What's up with this?
section .note.openbsd.ident
align 2
dd 8
dd 4
dd 1
db 'OpenBSD',0
dd 0
align 2
section .text
global _start ;must be declared for linker (ld)
_syscall:
int 0x80 ;system call
ret
_start: ;tell linker entry point
push dword len ;message length
push dword msg ;message to write
push dword 1 ;file descriptor (stdout)
mov eax,0x4 ;system call number (sys_write)
call _syscall ;call kernel
;the alternate way to call kernel:
;push eax
;call 7:0
add esp,12 ;clean stack (3 arguments * 4)
push dword 0 ;exit code
mov eax,0x1 ;system call number (sys_exit)
call _syscall ;call kernel
;we do not return from sys_exit,
;there's no need to clean stack
section .data
msg db "Hello, world!",0xa ;our dear string
len equ $ - msg ;length of our dear string
This needs an extra long (of any value) pushed.
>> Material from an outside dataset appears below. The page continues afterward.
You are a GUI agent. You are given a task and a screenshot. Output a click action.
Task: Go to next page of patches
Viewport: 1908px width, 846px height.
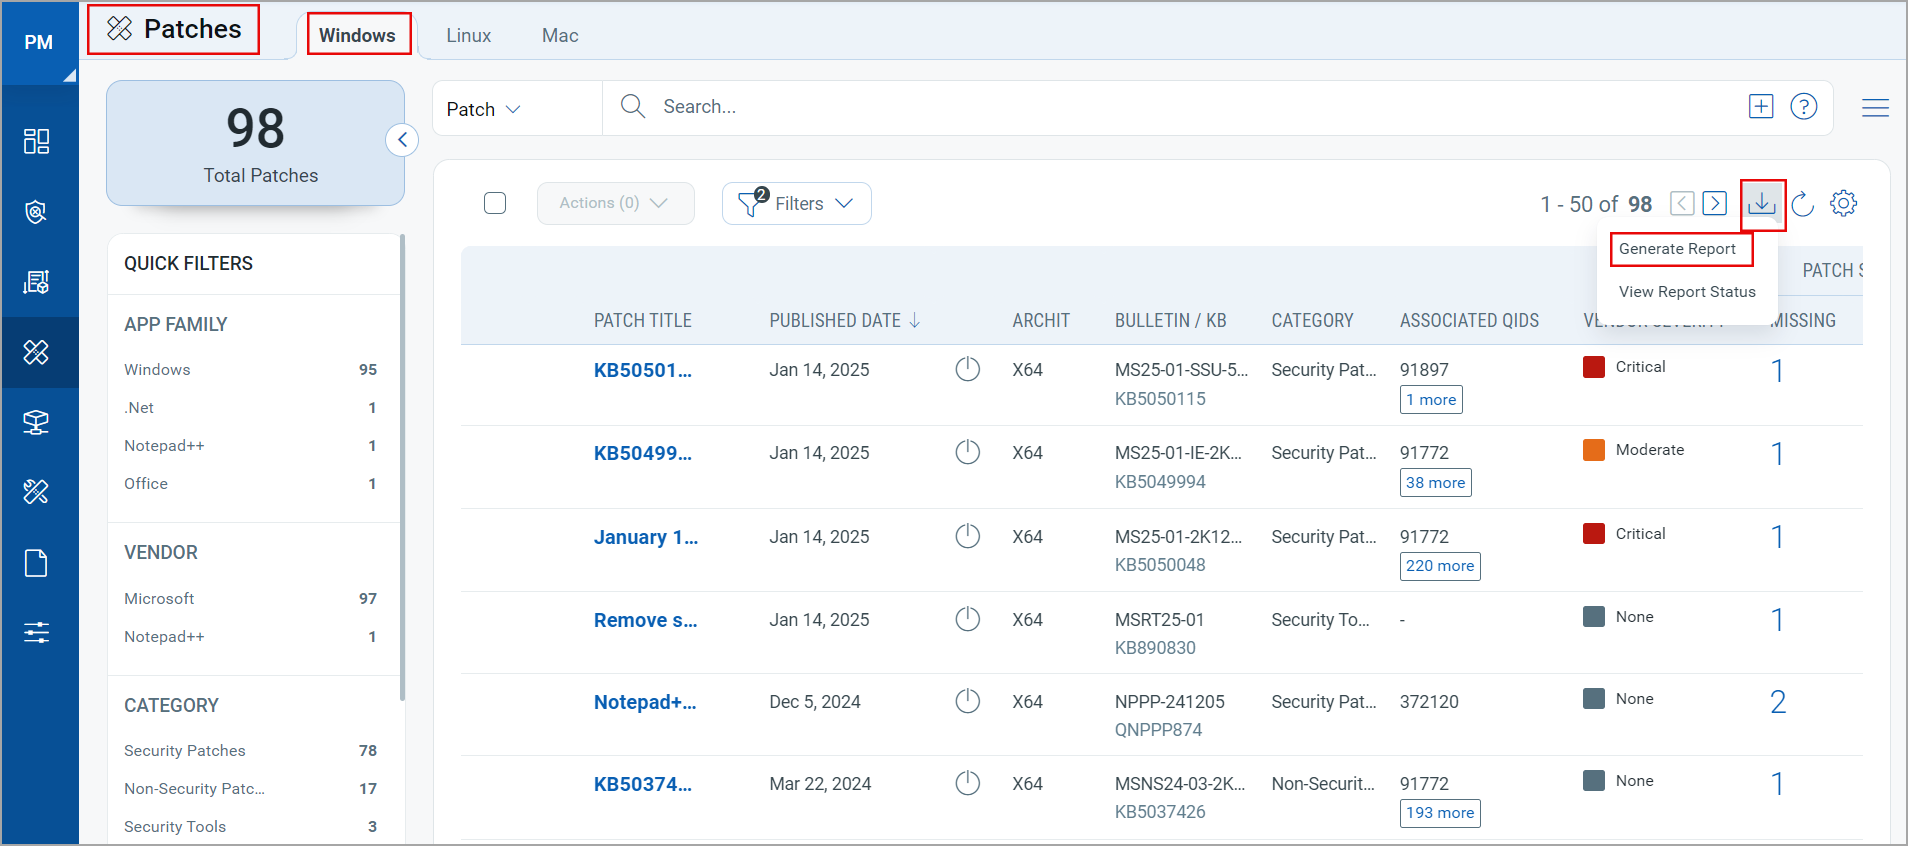click(1714, 204)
entropy@theo {~/asm} cat hello.s
.section ".note.openbsd.ident", "a"
.p2align 2
.long 0x8
.long 0x4
.long 0x1
.ascii "OpenBSD\0"
.long 0x
.p2align 2
.section .data
hello:
.ascii "Hello, World!\n\0"
.section .text
.globl _start
_start:
pushl $14 # number of bytes to write
pushl $hello # address of our string
pushl $1 # 1 is stdout
pushl %eax # push the extra long
movl $4, %eax # 4 is write syscall
int $0x80 # call the kernel
addl $12, %esp # clean the stack - add ((# of pushl's)-1)*4 to esp
xor %eax, %eax # set eax to 0
pushl %eax # pushl return (status value)
pushl %eax # pushl extra long
movl $1, %eax # 1 is exit syscall
int $0x80 # call the kernel
Assemble, link and execute.
-
I'm not sure of the exact history but apparently that extra push is needed for all BSDs. In your first example the extra push is accomplished via the call opcode which pushes the eip on the stack. Without using call, as in your second example, you must push a value ( it doesn't seem to matter what value you push ). Thus, from the int 0x80 point of view, the first parameter is always at the same offset on the stack on entry. Also remember if you push the extra value yourself you need to account for that in stack cleanup too. In your 2nd example you really need addl $16, esp instead of addl $12, esp
It may make more sense if you think about how the stack is affected via a call using the C calling convention. This is also one of the differences between Linux and BSD whereby Linux uses registers, rather than the stack, when passing values to the kernel. For x64 kernel calls: the syscall opcode replaces int 0x80 and both use similar registers for parameters: EDI,ESI,EDX,ECX,R8,R9 ( except Linux uses R10 instead of RCX for any syscall having 4 or more parameters ).
Hope that helps.
-
Thanks,
I tried with the extra 16 on esp and with int 80h directly. Works fine.